____ MATERIAL FOR THIS EXERCISE

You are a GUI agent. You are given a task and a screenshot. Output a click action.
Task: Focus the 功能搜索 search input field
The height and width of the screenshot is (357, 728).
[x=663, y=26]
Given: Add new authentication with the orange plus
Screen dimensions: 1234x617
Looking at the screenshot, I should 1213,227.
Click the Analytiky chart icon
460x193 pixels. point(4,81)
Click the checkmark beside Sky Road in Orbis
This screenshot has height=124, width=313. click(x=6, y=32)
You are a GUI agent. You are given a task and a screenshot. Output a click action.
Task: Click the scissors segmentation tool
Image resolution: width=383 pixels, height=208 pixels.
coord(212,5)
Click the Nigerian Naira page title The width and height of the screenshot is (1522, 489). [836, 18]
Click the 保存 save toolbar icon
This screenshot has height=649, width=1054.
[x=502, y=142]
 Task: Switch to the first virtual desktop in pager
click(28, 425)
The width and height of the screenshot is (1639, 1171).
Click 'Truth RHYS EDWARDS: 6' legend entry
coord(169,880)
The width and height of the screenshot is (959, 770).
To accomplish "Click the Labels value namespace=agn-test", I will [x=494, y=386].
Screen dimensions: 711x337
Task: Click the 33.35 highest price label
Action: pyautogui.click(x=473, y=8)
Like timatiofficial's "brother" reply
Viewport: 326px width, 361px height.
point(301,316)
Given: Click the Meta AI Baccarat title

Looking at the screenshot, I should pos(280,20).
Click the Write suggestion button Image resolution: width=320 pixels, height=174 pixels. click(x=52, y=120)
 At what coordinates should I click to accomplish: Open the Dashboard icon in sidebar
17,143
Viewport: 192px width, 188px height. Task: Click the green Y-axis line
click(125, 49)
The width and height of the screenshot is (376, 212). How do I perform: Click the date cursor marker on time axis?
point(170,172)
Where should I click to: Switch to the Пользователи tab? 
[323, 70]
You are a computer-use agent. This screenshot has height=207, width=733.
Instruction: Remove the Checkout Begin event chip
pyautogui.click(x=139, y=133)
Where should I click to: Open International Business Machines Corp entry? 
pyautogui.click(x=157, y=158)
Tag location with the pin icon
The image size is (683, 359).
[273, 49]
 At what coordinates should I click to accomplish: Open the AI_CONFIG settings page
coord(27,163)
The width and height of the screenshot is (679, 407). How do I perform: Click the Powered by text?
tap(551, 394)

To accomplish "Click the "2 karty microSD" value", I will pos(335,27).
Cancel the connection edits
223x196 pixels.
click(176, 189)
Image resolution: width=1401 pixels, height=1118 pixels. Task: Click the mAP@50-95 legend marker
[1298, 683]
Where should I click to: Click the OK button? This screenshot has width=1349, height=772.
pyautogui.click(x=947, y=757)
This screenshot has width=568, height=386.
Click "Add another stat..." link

________

**EXERCISE REQUIREMENTS**
Can you rewrite all the entries with "Where should I click to" changed to "Where do I click to" and everything else left as it is?

**ANSWER IN FULL**
You are a GUI agent. You are given a task and a screenshot. Output a click action.
Task: Focus the 功能搜索 search input field
The height and width of the screenshot is (357, 728).
[x=663, y=26]
Given: Add new authentication with the orange plus
Screen dimensions: 1234x617
Looking at the screenshot, I should 1213,227.
Click the Analytiky chart icon
460x193 pixels. point(4,81)
Click the checkmark beside Sky Road in Orbis
This screenshot has height=124, width=313. click(x=6, y=32)
You are a GUI agent. You are given a task and a screenshot. Output a click action.
Task: Click the scissors segmentation tool
Image resolution: width=383 pixels, height=208 pixels.
coord(212,5)
Click the Nigerian Naira page title The width and height of the screenshot is (1522, 489). [836, 18]
Click the 保存 save toolbar icon
This screenshot has height=649, width=1054.
[x=502, y=142]
 Task: Switch to the first virtual desktop in pager
click(28, 425)
The width and height of the screenshot is (1639, 1171).
Click 'Truth RHYS EDWARDS: 6' legend entry
coord(169,880)
The width and height of the screenshot is (959, 770).
To accomplish "Click the Labels value namespace=agn-test", I will [x=494, y=386].
Screen dimensions: 711x337
Task: Click the 33.35 highest price label
Action: pyautogui.click(x=473, y=8)
Like timatiofficial's "brother" reply
Viewport: 326px width, 361px height.
point(301,316)
Given: Click the Meta AI Baccarat title

Looking at the screenshot, I should pos(280,20).
Click the Write suggestion button Image resolution: width=320 pixels, height=174 pixels. click(x=52, y=120)
 At what coordinates should I click to accomplish: Open the Dashboard icon in sidebar
17,143
Viewport: 192px width, 188px height. Task: Click the green Y-axis line
click(125, 49)
The width and height of the screenshot is (376, 212). How do I perform: Click the date cursor marker on time axis?
point(170,172)
Where do I click to: Switch to the Пользователи tab? 
[323, 70]
You are a computer-use agent. This screenshot has height=207, width=733.
Instruction: Remove the Checkout Begin event chip
pyautogui.click(x=139, y=133)
Where do I click to: Open International Business Machines Corp entry? 
pyautogui.click(x=157, y=158)
Tag location with the pin icon
The image size is (683, 359).
[273, 49]
 At what coordinates should I click to accomplish: Open the AI_CONFIG settings page
coord(27,163)
The width and height of the screenshot is (679, 407). How do I perform: Click the Powered by text?
tap(551, 394)

To accomplish "Click the "2 karty microSD" value", I will pos(335,27).
Cancel the connection edits
223x196 pixels.
click(176, 189)
Image resolution: width=1401 pixels, height=1118 pixels. Task: Click the mAP@50-95 legend marker
[1298, 683]
Where do I click to: Click the OK button? This screenshot has width=1349, height=772.
pyautogui.click(x=947, y=757)
This screenshot has width=568, height=386.
Click "Add another stat..." link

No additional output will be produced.